Тайга в этот ранний час летнего дня всегда выглядит торжественно. Все радуется, живет, тянется вверх к беспредельному светлому небу. В траве кузнечики неутомимо стучат тоненькими молоточками по крохотным звонким наковальням. То здесь, то там, будто соревнуясь между собой, на разные лады поют птицы — здесь громче, там тише, — и вдруг разом все умолкают, чтобы через минуту продолжить пение. Где-то, совсем неподалеку, вдруг захрустит валежник и застучит камень о камень. Сразу можно догадаться, что к водопою идет лось, сбивая рогами крепкие ветки каменной березы. Под валежником копошатся муравьи, занятые своей кропотливой работой.
А воздух в тайге так густо настоён на тысячах разных трав, цветов, листьев, что трудно понять, какой он! Сама природа, взяв от каждого растения понемногу, так искусно приготовила этот воздух, чтобы человеку легко дышалось, радостно жилось!
Как грустно было бы, если бы не было леса! Высохли бы реки, истощилась бы от зноя и ветра земля. Любите лес! Дальневосточная тайга щедро делится с вами своими богатствами. Она дарит вам семена своих — самых дорогих пород — редчайшего бархатного дерева, маньчжурского дуба, амурского тополя, неповторимой аралии. Она стоит зеленым щитом у порога вашего счастья. Любите лес!..
После завтрака Кирилл представил учителю «бригаду охотников».
— К вечеру, чтобы все, как один, были здесь! — предупредил Николай Павлович.
А те, кто остались у Горячего Ключа, сели в тесный круг и принялись обсуждать, кем они станут в будущем. Особенно любили помечтать девочки. Сперва говорили тихо, потом страсти разгорелись. Когда не могли друг друга переспорить, начинали кричать так громко, что чуткое лесное эхо повторяло этот крик по всей тайге.
— Буду-у-у-у учительницей! — объявила Уля.
— Я врачо-о-ом! — кричала Валя. Учитель еле успокоил их:
— Нет, друзья мои, мечты такими дикими воплями не выражают. Давайте говорить тихо и не все сразу… Ну, вот ты, Валя, мечтаешь быть врачом. Расскажи толком, спокойно: почему врачом?
Валя откинула назад волосы, прихватила их стальной дужкой:
— Я хочу стать первым орочским врачом. Лечить наших людей, чтобы они больше никогда, никогда не болели. Почему осталось нас, орочей, так мало? А потому, что в прежнее время здесь не было доктора!

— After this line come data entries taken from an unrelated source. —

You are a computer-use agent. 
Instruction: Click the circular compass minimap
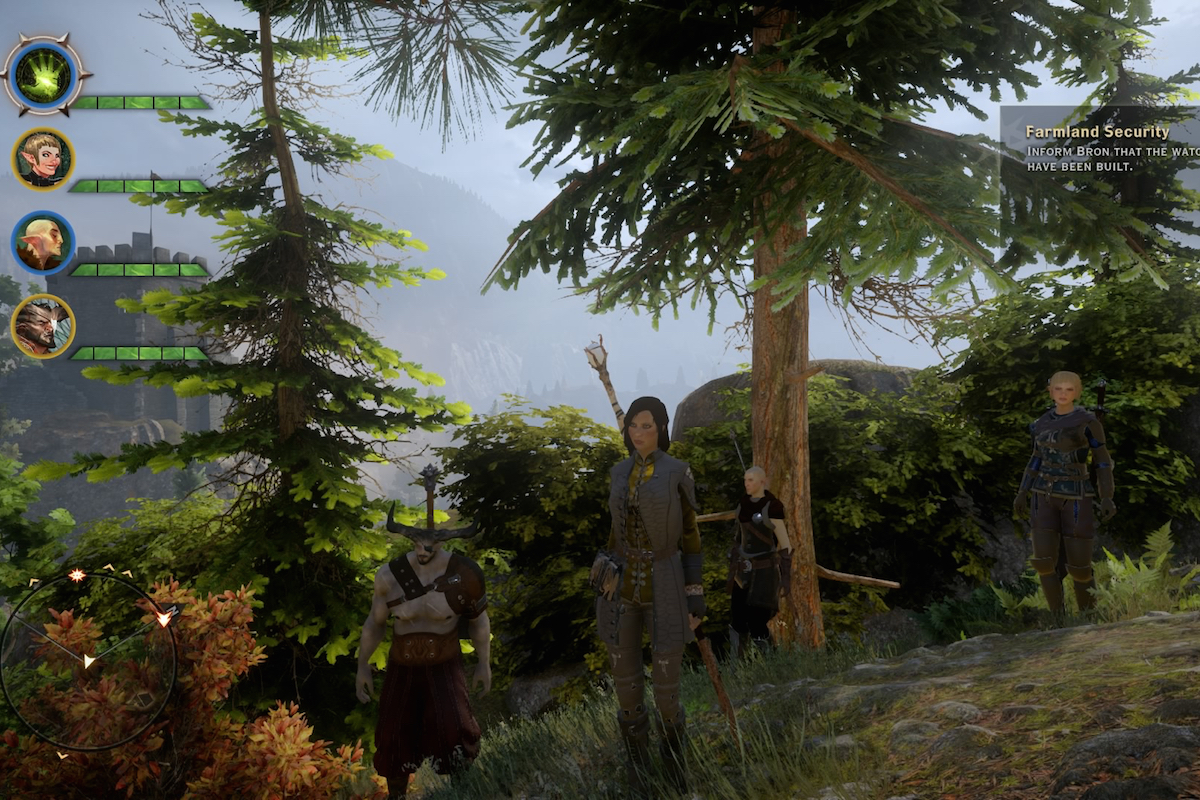tap(88, 660)
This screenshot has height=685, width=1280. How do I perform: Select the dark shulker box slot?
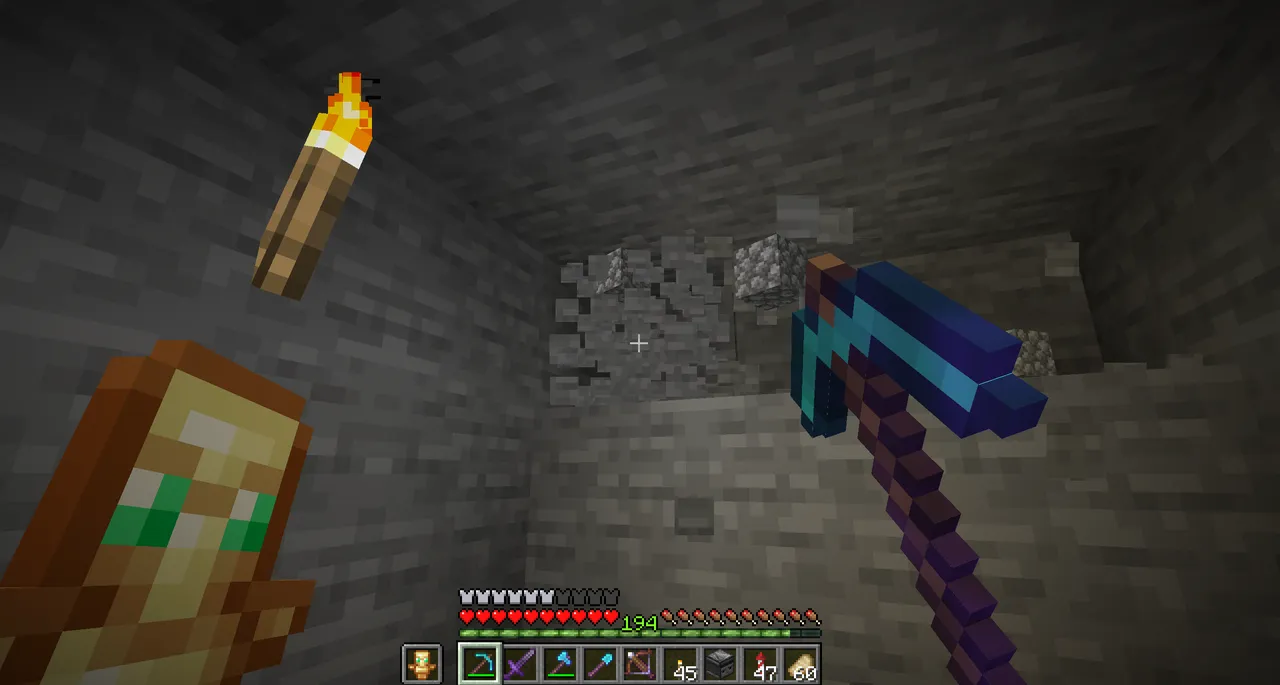click(720, 664)
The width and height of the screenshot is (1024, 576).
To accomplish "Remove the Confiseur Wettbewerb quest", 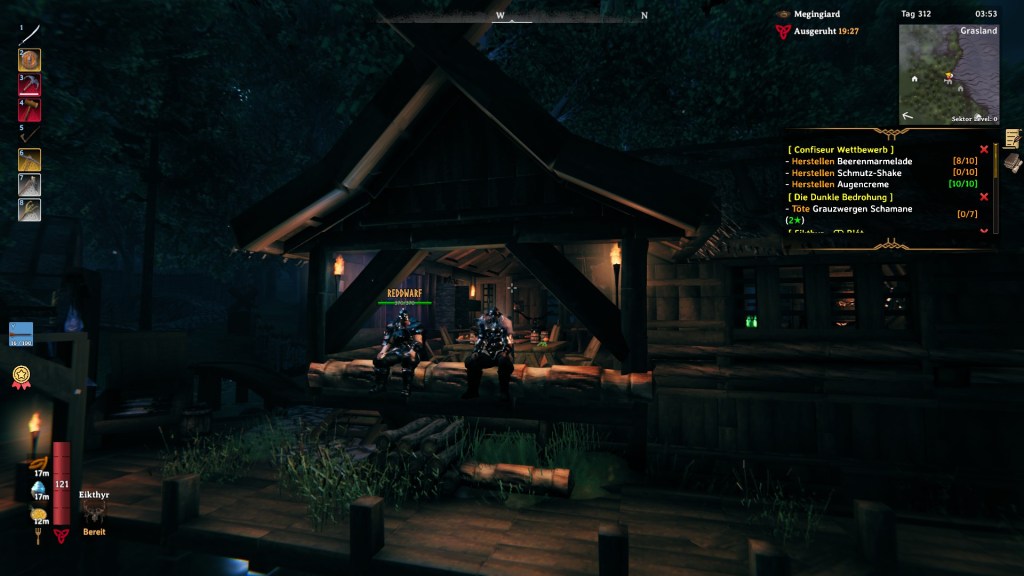I will point(984,149).
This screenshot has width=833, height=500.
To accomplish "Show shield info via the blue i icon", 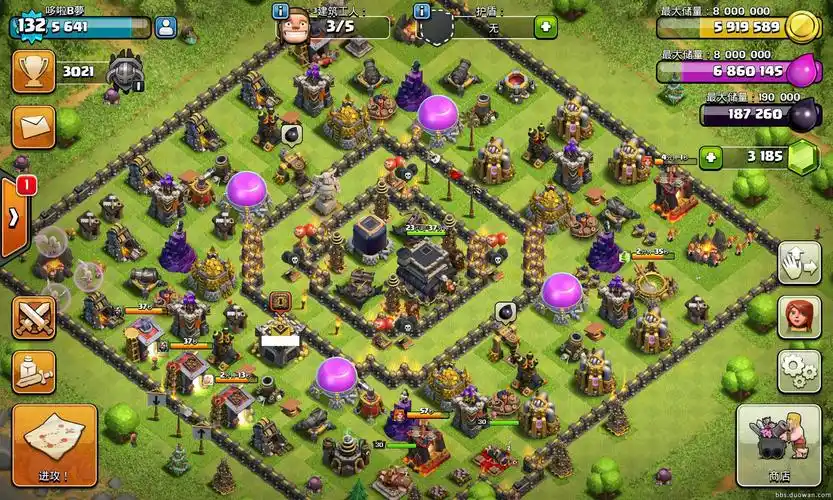I will [x=422, y=12].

— Теперь у нас доктор есть, — перебил Мишка.
— Он не ороч!
— Все одинаково!
— Пускай одинаково. А я все равно хочу на доктора выучиться…
— Правильно, Валя. Молодец! Ну, а ты, Уля?
— У меня, Николай Павлович, то же самое, что у Вали, только она будет доктором, а я — учительницей. Мне очень нравится, как нас учат в школе учительницы. Сижу на уроке и все время смотрю на них, а сама думаю: очень интересно знать много и учить других, чтобы они тоже знали. — И, чтобы не обиделся Сидоров, добавила: — Вот и вы тоже, Николай Павлович… Наверно, когда еще ходили в школу, вы тоже завидовали своим учителям. Поэтому, наверно, и стали потом учителем.
Сидоров не стал возражать. Ведь, в сущности, Уля была права. И то, что девочки убедительно и серьезно выражали свои мысли, радовало его.